Goal of the exercise = Continue the Bokeh tutorial from the point where it stops, keeping its textbook voice.

Excerpt provided =
Auxiliary tutorial 2: Introduction to Bokeh

(c) 2016 Justin Bois. With the exception of the Drosophila oocyte image, this work is licensed under a Creative Commons Attribution License CC-BY 4.0. The oocyte image was acquired by Alex Webster and may not be distributed. All code contained herein is licensed under an MIT license.

This tutorial was generated from an Jupyter notebook. You can download the notebook here.

In [3]:
import numpy as np
import pandas as pd

import skimage
import skimage.io

# Use IPython widgets for interacting
import ipywidgets

# Import Bokeh modules for interactive plotting
import bokeh.charts
import bokeh.charts.utils
import bokeh.io
import bokeh.models
import bokeh.palettes
import bokeh.plotting

# Display graphics in this notebook
bokeh.io.output_notebook()
Loading BokehJS ...

In this tutorial, we will explore browser-based interactive plotting using Bokeh. It is important that you are using the latest version of Bokeh, v. 0.12.2. After importing, verify that this is the case.

In [4]:
bokeh.__version__
Out[4]:
'0.12.2'

If we do not have the most recent version, you can update it:

conda update bokeh


Why is it so important to use the most recent version? Bokeh is currently in very active development. It is certainly not feature-full yet, and there are lots and lots of features slated to be added.

For browser-based interactive data visualization, D3.js is the most widely used and feature-full. However, it is a lower level package, and requires writing JavaScript. Bokeh, like Shiny(http://shiny.rstudio.com) for R, and others, is an attempt to bring the type of functionality D3 offers, using high level languages like Python. In other words, the goal is that you can achieve browser-based interactive data visualizations with few lines of code.

Datashader is a great add-on on top of Bokeh that enables visualization of very large data sets.

Why browser-based interactive data visualization?

I think the interactive part is easy to answer. The more you can interact with your data, particularly during the exploratory phase of data analysis, the more you can learn. When doing exploratory data analysis, we typically make lots and lots of plots to see patterns. If we can expedite this process, we can be more efficient and effective in our analysis.

Dataset extract =

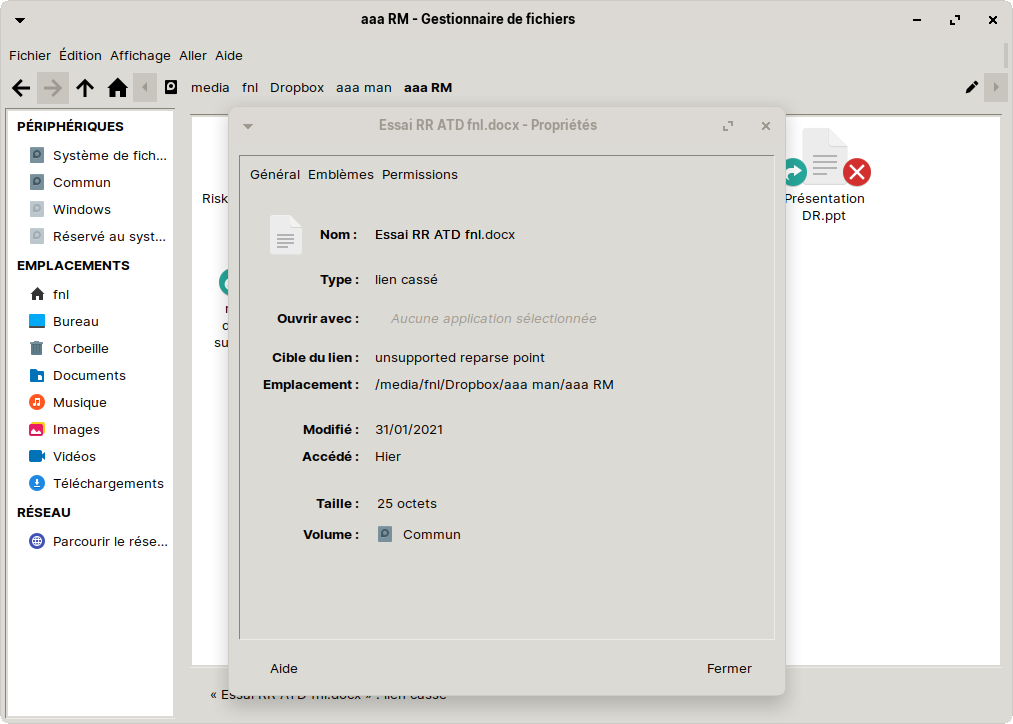Click the back navigation arrow
The height and width of the screenshot is (724, 1013).
21,88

Exercise response =
Why browser-based? There are two simple answers to this. First, everyone has one, and they are relatively standardized. This makes your graphics very portable. Second, there are lots of tools for efficiently rendering graphics in browsers. Bokeh uses HTML5 canvas elements to accomplish this. These tools are mature and stable, thereby making backend rendering of the graphics easy.

Data for this tutorial

We will use the tidy DataFrames from the first couple weeks of class as we explore Bokeh's features and do some interactive visualizations. So, let's load in the DataFrames now.

In [5]:
# The frog data from tutorial 1a
df_frog = pd.read_csv('../data/frog_tongue_adhesion.csv', comment='#')

# The MT catastrophe data
df_mt = pd.read_csv(
    '../data/gardner_et_al_2011_time_to_catastrophe_dic.csv',
    comment='#')

# These were generated in tutorial 2a
df_fish = pd.read_csv('../data/130315_10_minute_intervals.csv')

Before moving on, we'll go ahead and tidy the MT catastrophe DataFrame.

In [6]:
# Tidy MT_catastrophe DataFrame
df_mt.columns = ['labeled', 'unlabeled']
df_mt = pd.melt(df_mt, var_name='fluor', value_name='tau').dropna()

High-level charts

Perhaps the easiest way to get started with Bokeh is to use its high-level charts. These allow for rapid plotting of data coming from Pandas DataFrames, much like the plotting utilities in Pandas itself.

Line plot

We'll start with a simple line plot of zebrafish sleep data.

In [7]:
# Pull out fish record
df_fish2 = df_fish[df_fish['fish']==2]

# Use Bokeh chart to make plot
p = bokeh.charts.Line(df_fish2, x='zeit', y='activity', height=300, 
                      color='dodgerblue')

# Display it
bokeh.io.show(p)

There are many things to note here. First, and most obviously, you can play with the various tools. You can select the tools in the upper right corner of the plot. Hovering over an icon will reveal what the tool does.

When we instantiate the bokeh.charts.Line object, we plot is returned, which we assigned to variable p. We can further modify/add attributes to this object. Importantly, the bokher.io.show() function displays the object. We have specified that the graphics will be shown in the current notebook with our import statements. We can also export the plot as its own standalone HTML document. We won't do it here, but simply put

bokeh.plotting.output_file('filename.html')

before the bokeh.io.show(p) function call.

Note also that we chose a color of "dodgerblue." We can choose any of the named CSS colors, or specify a hexadecimal color. Further, we specified the height of the plot in pixels using the height kwarg. We could also specify the width using the width kwarg, but let it as the default here. Notice also that the axes were automatically labeled with the column headings of the DataFrame. We can specify the axis labels with keyword arguments as well.

In [8]:
# Use Bokeh chart to make plot
p = bokeh.charts.Line(df_fish2, x='zeit', y='activity', height=300,
                      color='dodgerblue', xlabel='time (h)', 
                      ylabel='sec of activity / 10 min')

# Display it
bokeh.io.show(p)

We can also put multiple lines on the same plot.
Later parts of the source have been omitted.